10. The recombinant spider silk protein of claim 9, wherein the recombinant spider silk protein has the general formula (X)-NT-(L1)-REP-(L2)-CT-(Y), wherein X represents an optional N-terminal tag, Y represents an optional C-terminal tag, L1 represents an optional first linker and L2 represents an optional second linker.

11. The recombinant spider silk protein of any one of claims 1 to 10, wherein the NT domain is derived from the NT domain of Euprosthenops australis MaSp1, preferably wherein the NT domain comprises, preferably consists of, SEQ ID NO: 53.
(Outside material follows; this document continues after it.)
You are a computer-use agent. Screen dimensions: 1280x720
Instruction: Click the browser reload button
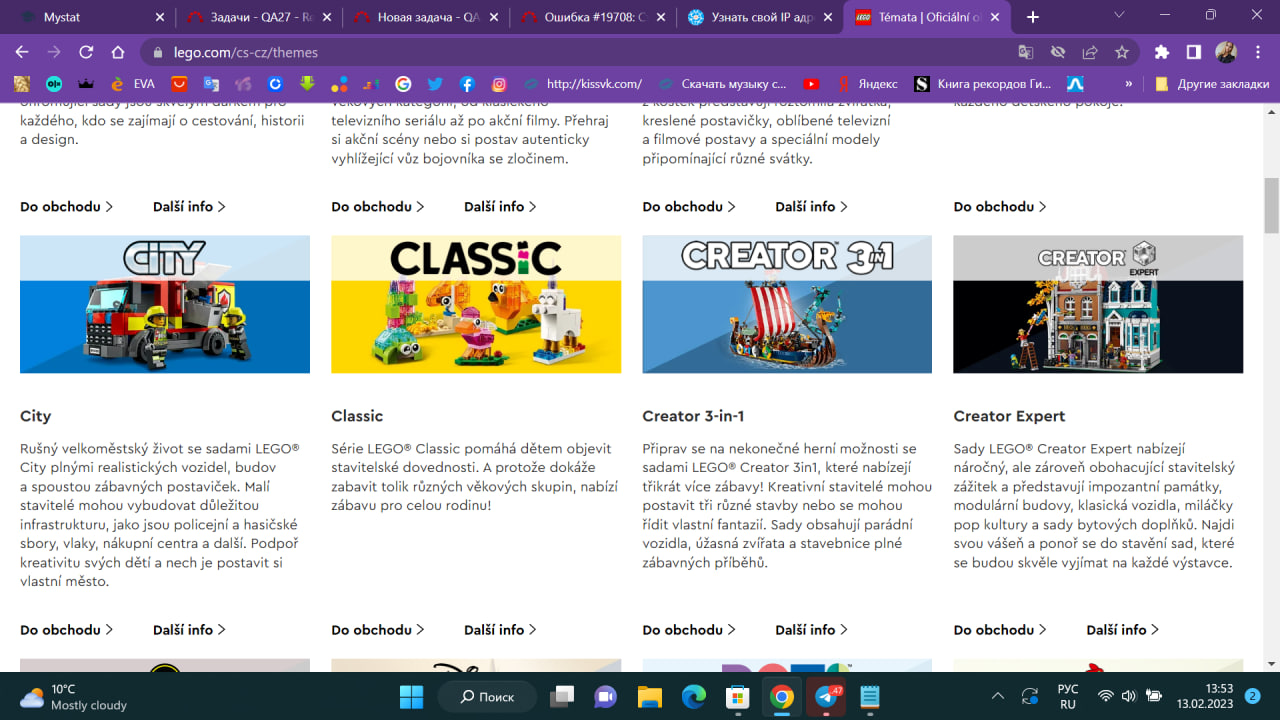86,52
12. The recombinant spider silk protein of any one of claims 1 to 11, wherein the CT domain is derived from the CT domain of Araneus ventricosus MiSp, preferably wherein the CT domain comprises, preferably consists of, SEQ ID NO: 54.

13. A silk fiber made of a recombinant spider silk protein of any one of claims 1 to 12.

14. A synthetic material comprising a silk fiber according to claims 13.

15. A nucleic acid molecule encoding a recombinant spider silk protein of any one of claims 1 to 12.

16. An expression vector comprising a nucleic acid molecule according to claim 15.

17. A host cell comprising the expression vector according to claim 16.

18. A method for producing a silk fiber comprising: extruding a spinning dope comprising a recombinant spider silk protein of any one of claims 1 to 12 into an aqueous buffer having an acidic pH to induce polymerization of the recombinant spider silk protein into a silk fiber; and isolating the silk fiber from the aqueous buffer.